** Passage provided follows **

In July 2007 Killingsworth went back to Europe, and signed with Scafati Basket, a team of the Lega Basket Serie A in Italy. In 28 games he posted averages of 13.9 points, 6.3 rebounds and 1.8 steals per game in the 2007–08 season. In July 2008 he signed for New Basket Brindisi, a team of LegaDue, the second tier of Italian basketball. He played 30 games, posting averages of 19.3 points, 9 rebounds and 0.9 assists in 32.5 minutes per game.

Killingsworth joined Israeli team Barak Netanya in 2009, and spent there the 2009–10 Israeli Basketball Super League season. He averaged 18.4 points and 8.3 rebounds over 21 appearances that year. He then moved to Maccabi Haifa, where he played 20 games in the first half of the 2010–11 season, earning his first All-Star selection with averages of 17.1 points and 7.3 rebounds. He also participated in the 2010–11 FIBA EuroChallenge with Maccabi. He then transferred to Hapoel Gilboa Galil where he played 7 games (13.4 points, 6.3 rebounds per game). In 2011 he signed for Atléticos de San Germán of the Puerto Rican Baloncesto Superior Nacional, playing 1 regular season game and 2 playoff games. He then went back to Israel, signing with Ironi Ashkelon, where he spent the full 2011–12 season, averaging 16.2 points and 7.4 rebounds and earning his second All-Star game appearance. In 2012 Killingsworth transferred to Barak Netanya again, playing his second season with the team. In 27 games he averaged 17.4 points (his career high in Israel) and 7.8 rebounds during the 2012–13 Israeli Basketball Super League season.

** End of Passage provided **

- [Instructions]:
• A. In the text about Killingsworth's basketball career, which team did he sign with in July 2008?
• B. For each statement, say whether it agrees with the text about Killingsworth's basketball career, and quote the words that decide it. (i) He averaged 13.9 points per game for Scafati Basket in the 2007–08 season. (ii) He played a full season for Atléticos de San Germán. (iii) His second All-Star appearance came while he was with Ironi Ashkelon.
• C. Write the next part of the text about Killingsworth's basketball career, starting after its last sentence.
The data that comes next has no connection to the text about Killingsworth's basketball career.

** Data provided follows **

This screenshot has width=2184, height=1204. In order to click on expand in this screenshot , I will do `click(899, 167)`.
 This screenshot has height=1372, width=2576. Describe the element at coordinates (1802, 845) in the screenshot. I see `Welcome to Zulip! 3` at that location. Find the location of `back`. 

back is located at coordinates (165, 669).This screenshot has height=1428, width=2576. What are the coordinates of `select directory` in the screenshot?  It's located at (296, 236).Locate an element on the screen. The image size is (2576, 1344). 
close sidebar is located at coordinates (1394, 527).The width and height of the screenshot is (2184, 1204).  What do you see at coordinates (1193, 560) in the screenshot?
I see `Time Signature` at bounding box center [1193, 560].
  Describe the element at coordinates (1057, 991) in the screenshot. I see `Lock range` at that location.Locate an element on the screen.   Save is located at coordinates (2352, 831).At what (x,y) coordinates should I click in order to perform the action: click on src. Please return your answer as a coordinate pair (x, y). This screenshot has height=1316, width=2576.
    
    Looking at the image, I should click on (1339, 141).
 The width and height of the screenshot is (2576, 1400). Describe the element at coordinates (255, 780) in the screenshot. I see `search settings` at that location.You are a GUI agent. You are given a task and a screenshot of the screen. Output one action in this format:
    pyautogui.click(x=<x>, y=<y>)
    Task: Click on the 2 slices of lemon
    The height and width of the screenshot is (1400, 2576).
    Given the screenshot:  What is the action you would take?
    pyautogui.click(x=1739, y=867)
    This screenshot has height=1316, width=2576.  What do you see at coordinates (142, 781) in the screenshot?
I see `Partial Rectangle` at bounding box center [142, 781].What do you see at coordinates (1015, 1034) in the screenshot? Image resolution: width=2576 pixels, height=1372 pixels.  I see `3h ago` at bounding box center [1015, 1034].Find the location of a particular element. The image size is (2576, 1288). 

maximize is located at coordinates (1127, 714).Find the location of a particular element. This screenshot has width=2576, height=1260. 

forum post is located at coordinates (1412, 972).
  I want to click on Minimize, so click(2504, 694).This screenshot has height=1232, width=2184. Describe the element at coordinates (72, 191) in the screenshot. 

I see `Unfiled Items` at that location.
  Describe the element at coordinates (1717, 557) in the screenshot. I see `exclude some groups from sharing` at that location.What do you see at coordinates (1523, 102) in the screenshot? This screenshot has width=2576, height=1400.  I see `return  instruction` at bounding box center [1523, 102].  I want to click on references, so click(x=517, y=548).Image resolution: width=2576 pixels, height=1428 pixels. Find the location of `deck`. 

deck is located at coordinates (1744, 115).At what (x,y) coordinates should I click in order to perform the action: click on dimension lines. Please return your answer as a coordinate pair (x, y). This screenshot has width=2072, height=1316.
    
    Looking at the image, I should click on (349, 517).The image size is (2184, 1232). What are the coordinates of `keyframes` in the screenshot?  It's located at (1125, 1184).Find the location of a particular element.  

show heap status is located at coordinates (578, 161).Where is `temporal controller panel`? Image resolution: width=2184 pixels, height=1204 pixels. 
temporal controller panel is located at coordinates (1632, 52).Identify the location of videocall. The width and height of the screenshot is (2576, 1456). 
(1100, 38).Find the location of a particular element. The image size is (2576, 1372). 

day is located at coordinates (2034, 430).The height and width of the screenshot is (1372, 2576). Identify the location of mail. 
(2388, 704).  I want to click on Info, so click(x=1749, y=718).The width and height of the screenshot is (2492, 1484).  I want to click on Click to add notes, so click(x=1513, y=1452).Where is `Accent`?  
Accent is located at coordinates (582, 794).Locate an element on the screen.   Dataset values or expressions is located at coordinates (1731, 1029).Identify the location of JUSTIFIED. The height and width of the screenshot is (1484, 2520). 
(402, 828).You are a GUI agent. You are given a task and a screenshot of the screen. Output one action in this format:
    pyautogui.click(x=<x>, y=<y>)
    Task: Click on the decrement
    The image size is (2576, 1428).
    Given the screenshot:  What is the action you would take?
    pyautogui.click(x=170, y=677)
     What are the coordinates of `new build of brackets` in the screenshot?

** End of Data provided **

- [Answer list]:
• A. New Basket Brindisi, a LegaDue team.

• B.
(i) Yes: "In 28 games he posted averages of 13.9 points, 6.3 rebounds and 1.8 steals per game in the 2007–08 season."
(ii) No: "playing 1 regular season game and 2 playoff games."
(iii) Yes: "signing with Ironi Ashkelon, where he spent the full 2011–12 season, averaging 16.2 points and 7.4 rebounds and earning his second All-Star game appearance."

• C.
In 2013 Killingsworth signed with Ukrainian team Donetsk, and played in two competitions with the team: the Ukrainian Basketball SuperLeague and the VTB United League. He established a VTB United League record for highest field goal percentage in a season with 66.9% during the 2013–14 VTB United League. He averaged 16.4 points and 6.8 rebounds in the Ukrainian league, and 17.2 points and 6.2 rebounds in the VTB United League. He then played in Bulgaria with PBC Academic Sofia, and joined Ural Yekaterinburg back in Ukraine. In 2015 he left Ukraine for France, and joined LNB Pro B team AS Monaco Basket, playing five games with averages of 8 points and 4.4 rebounds in 18 minutes per game. He later returned to Israel and played 23 games with Maccabi Kiryat Gat during the 2015–16 Israeli Basketball Super League, averaging 15.6 points and a career-high 8.5 rebounds in Israel, earning his third All-Star selection. He played during the 2015–16 VTB United League with BC Kalev, and also appeared during the 2015–16 FIBA Europe Cup. After playing for Maccabi Kiryat Gat in 5 games of the 2016–17 Israeli Basketball Super League, he retired in 2017 after three games in the Liga Leumit, the second level of basketball in Israel, with Ironi Ramat Gan.